KVEC
- San Luis Obispo, California; United States;
- Broadcast area: San Luis Obispo County, California
- Frequency: 920 kHz
- Branding: News Talk 920

Programming
- Format: News/talk
- Affiliations: ABC News Radio; CBS News Radio; Compass Media Networks; Premiere Networks;

Ownership
- Owner: American General Media; (AGM California, Inc.);
- Sister stations: KKAL; KKJG; KSTT-FM; KZOZ;

History
- First air date: 1937 (at 1200)
- Former frequencies: 1200 kHz (1937–1941); 1230 kHz (1941–1946);
- Call sign meaning: Valley Electric Company (original owner)

Technical information
- Licensing authority: FCC
- Facility ID: 10870
- Class: B
- Power: 1,000 watts day; 500 watts night;
- Transmitter coordinates: 35°17′57.9″N 120°40′27.6″W﻿ / ﻿35.299417°N 120.674333°W
- Translator: 96.5 K243CL (San Luis Obispo)

Links
- Public license information: Public file; LMS;
- Webcast: Listen live
- Website: www.920kvec.com

= KVEC =

KVEC (920 AM) is a commercial radio station that is licensed to San Luis Obispo, California, United States and serves the Central Coast of California. The station is owned by American General Media and broadcasts a news/talk radio format featuring a variety of nationally syndicated talk shows as well as a program hosted by Dave Congalton.

KVEC is rebroadcast on FM translator station K243CL on 96.5 MHz in San Luis Obispo.

==History==
KVEC first signed on in 1937 on the 1200 kHz frequency. The station originally was owned by Valley Electric Company (hence its call sign), headed by Christina M. Jacobson. In March 1941, under the terms of the NARBA Havana Treaty, KVEC was relocated to 1230 kHz. The station changed frequencies once more in 1946 to 920 kHz.

In April 1956, Jacobson sold KVEC and its television sister station KVEC-TV (channel 6) to The Valley Enterprises Company for $450,000. The media company, headed by John C. Cohan, was the owner of KSBW-AM-TV in Salinas, California. Cohan took sole ownership of KVEC and its TV counterpart, then known as KSBY-TV, the following year. In November 1965, Cohen sold KVEC and its three-year-old FM sister station (now KZOZ) to West Coast Broadcasters Inc., majority owned by James L. Sephier, for $360,000. On January 6, 1975, West Coast Broadcasters sold KVEC to Century Broadcasting Company for $500,000.

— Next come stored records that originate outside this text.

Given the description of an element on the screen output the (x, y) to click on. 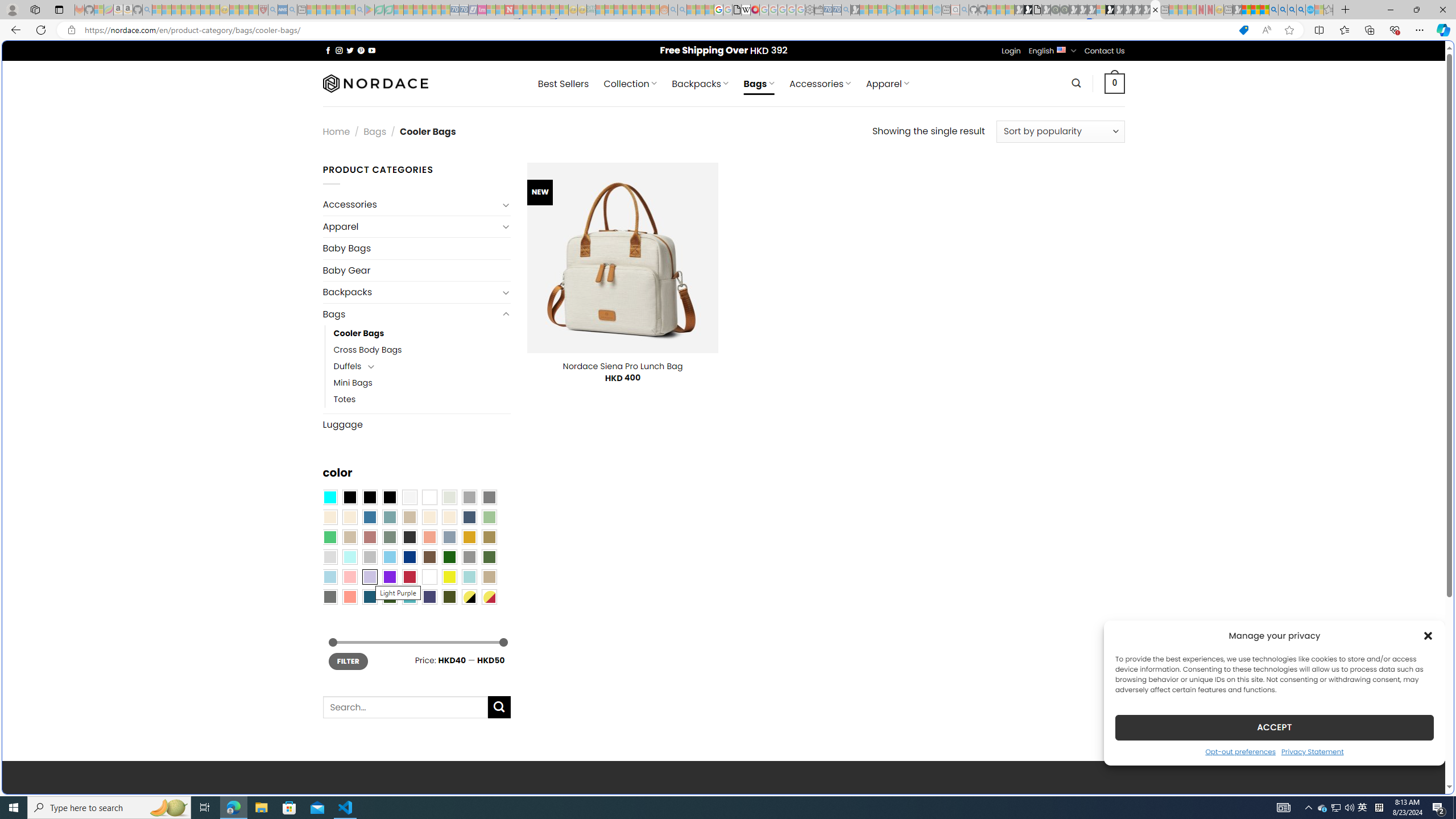
Light Purple (369, 577)
Gray (468, 557)
google_privacy_policy_zh-CN.pdf (736, 9)
Brown (429, 557)
Rose (369, 536)
Terms of Use Agreement - Sleeping (378, 9)
Cheap Hotels - Save70.com - Sleeping (463, 9)
Utah sues federal government - Search - Sleeping (681, 9)
Mint (349, 557)
Search for: (404, 707)
Purple (389, 577)
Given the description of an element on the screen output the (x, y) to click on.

The 1980s and 1990s saw KVEC face a series of financial troubles and ownership changes. In 1985, Five Cities Broadcasting Inc. purchased the station from the Century Broadcasting Company Liquidating Trust for $500,000 and paired it with KPGA (95.3 FM). However, the following year, Five Cities defaulted on a loan, leading to the involuntary transfer of both stations' licenses to U.S. Media Company. In August 1989, U.S. Media sold news/talk-formatted KVEC to Chorro Communications Inc. for $300,000; KPGA was divested separately a month later. In September 1991, Richard Mason sold his 70% stake in Chorro Communications to partner Francis Sheahan for $353,900, granting the latter full control of KVEC. Portions of the proceeds were used to settle a debt owed to Mason and to pay taxes owed to the Internal Revenue Service.

In November 2000, Clear Channel Communications purchased KVEC from Chorro for $950,000 as part of a nationwide station buying spree. In July 2007, the station was among 16 Clear Channel outlets in California and Arizona that were sold to El Dorado Broadcasters for $40 million. In early 2016, El Dorado began selling off its Central Coast stations. These divestitures included KVEC, sold to Bakersfield, California-based American General Media for $450,000 that May.